Exercise guide
Lever Shoulder Press Plate Loaded
- Intermediate
- Compound
- Rep-based
- Shoulders
This machine-based compound movement provides a stable environment to heavily load the deltoids, upper pectorals, and triceps with a fixed path of motion. It is highly effective for building overhead pressing strength and shoulder hypertrophy while minimizing the need for stabilizer muscle intervention.
Reviewed by the Crucible team · Updated June 2026
Muscles worked
Setup
- Adjust the seat height so the handles are level with your shoulders or slightly above.
- Sit firmly with your back and head against the backrest and feet planted for stability.
- Grasp the handles with a full overhand grip, ensuring your wrists are aligned with your forearms.
- Load weight plates evenly onto both sides of the machine.
How to do it
- Exhale as you drive the handles upward in a smooth arc until your arms are nearly locked out.
- Inhale as you slowly lower the weight back to the starting position, stopping just before the weight stack touches or the tension leaves the muscles.
- Maintain a controlled tempo, focusing on a smooth transition between the concentric and eccentric phases.
Form checklist
- Keep your lower back pressed against the pad; do not arch your spine to compensate for heavy weight.
- Keep your elbows slightly in front of your body (scapular plane) rather than flared directly out to the sides.
- Maintain a proud chest and keep your shoulders retracted and depressed throughout the set.
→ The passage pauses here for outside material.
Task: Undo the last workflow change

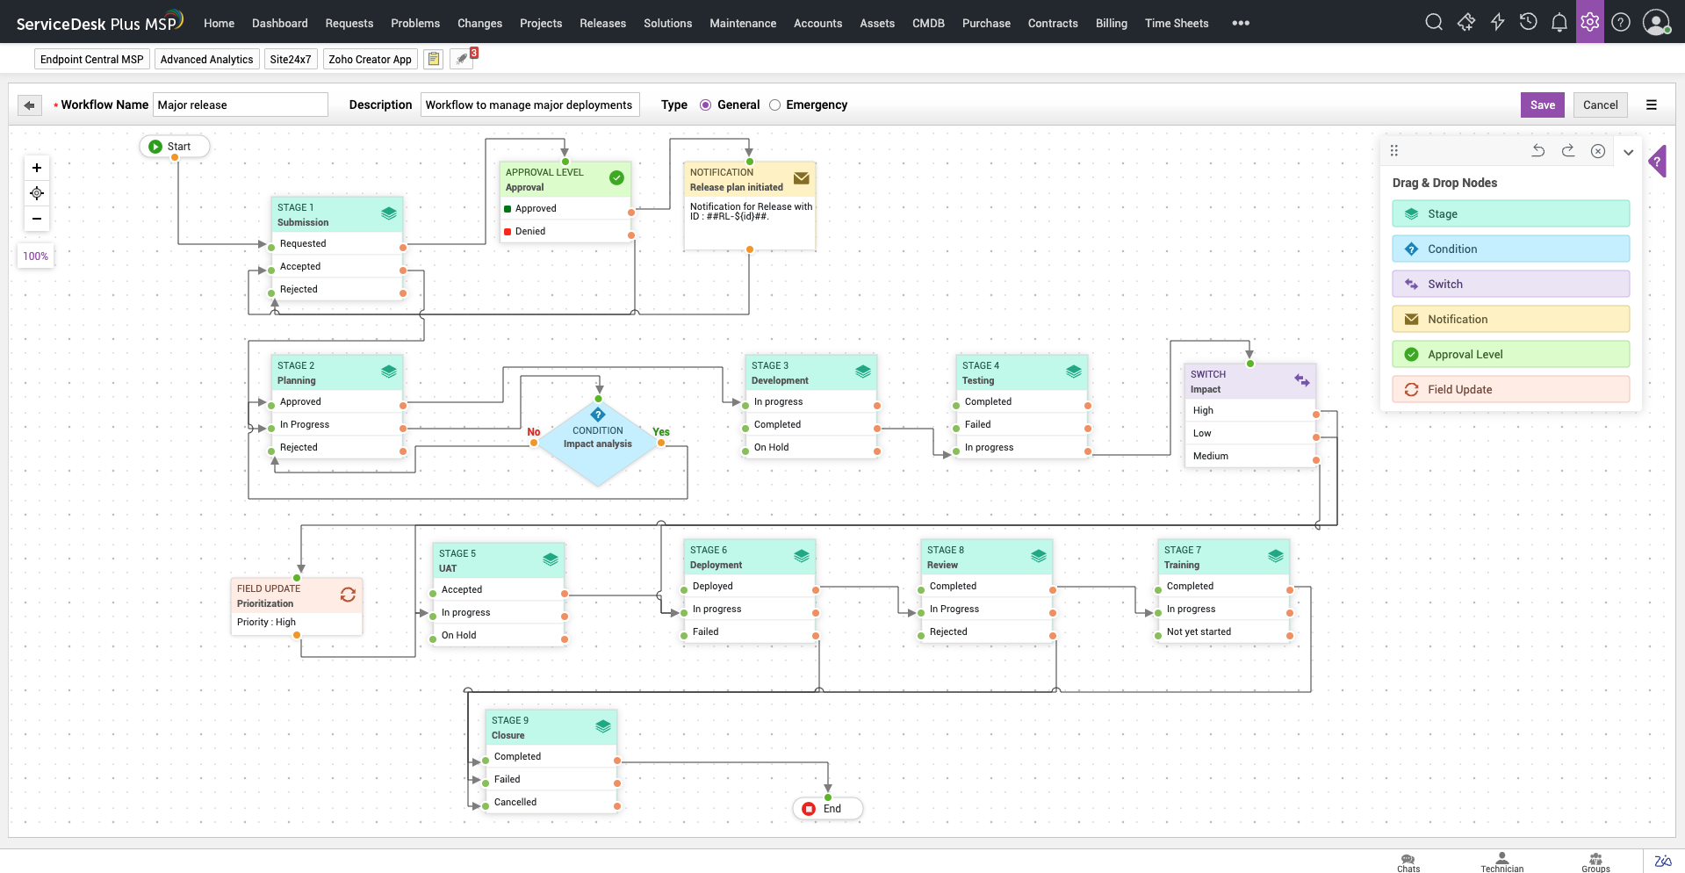Action: tap(1537, 151)
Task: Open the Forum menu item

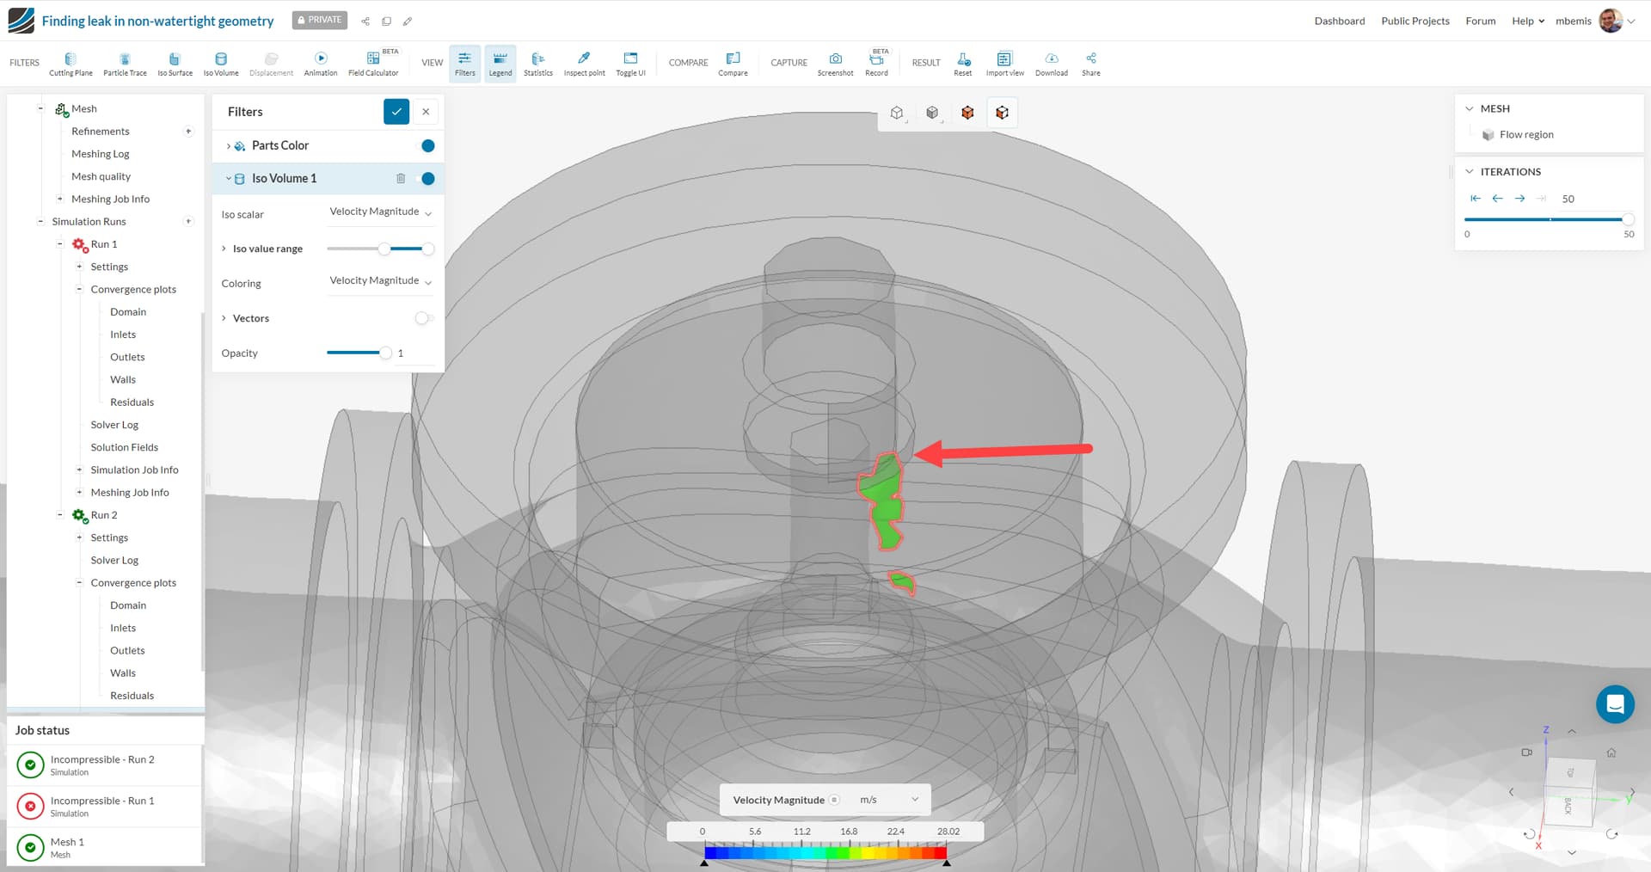Action: [x=1480, y=21]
- Ensure your feet stay flat on the floor to provide a solid base of support.
Pro tips
- Focus on pushing the handles 'away' from you rather than just 'up' to follow the machine's natural arc and maximize deltoid recruitment.
- Squeeze your deltoids at the top of the movement for a brief second to maximize peak contraction.
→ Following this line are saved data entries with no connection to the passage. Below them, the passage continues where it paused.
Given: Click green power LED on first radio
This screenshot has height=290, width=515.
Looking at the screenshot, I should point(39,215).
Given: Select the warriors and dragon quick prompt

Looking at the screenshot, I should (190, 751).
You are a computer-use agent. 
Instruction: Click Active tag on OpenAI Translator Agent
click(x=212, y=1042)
- Avoid using your legs to drive the weight; keep the movement strictly isolated to the upper body pushing muscles.
Make it harder
- Perform the press unilaterally (one arm at a time) to identify and correct strength imbalances and increase core engagement.
- Add a 3-second eccentric (lowering) phase to increase time under tension and metabolic stress.
Frequently asked
- What muscles does the lever shoulder press plate loaded work?
- The lever shoulder press plate loaded primarily targets the deltoids, and also works the abs and serratus anterior as secondary muscles.
- What equipment do you need for the lever shoulder press plate loaded?
- The lever shoulder press plate loaded uses leverage machine and weight plate.
- Is the lever shoulder press plate loaded good for beginners?
- The lever shoulder press plate loaded is rated intermediate. Build a base with simpler variations first, then progress to it with light load and strict form.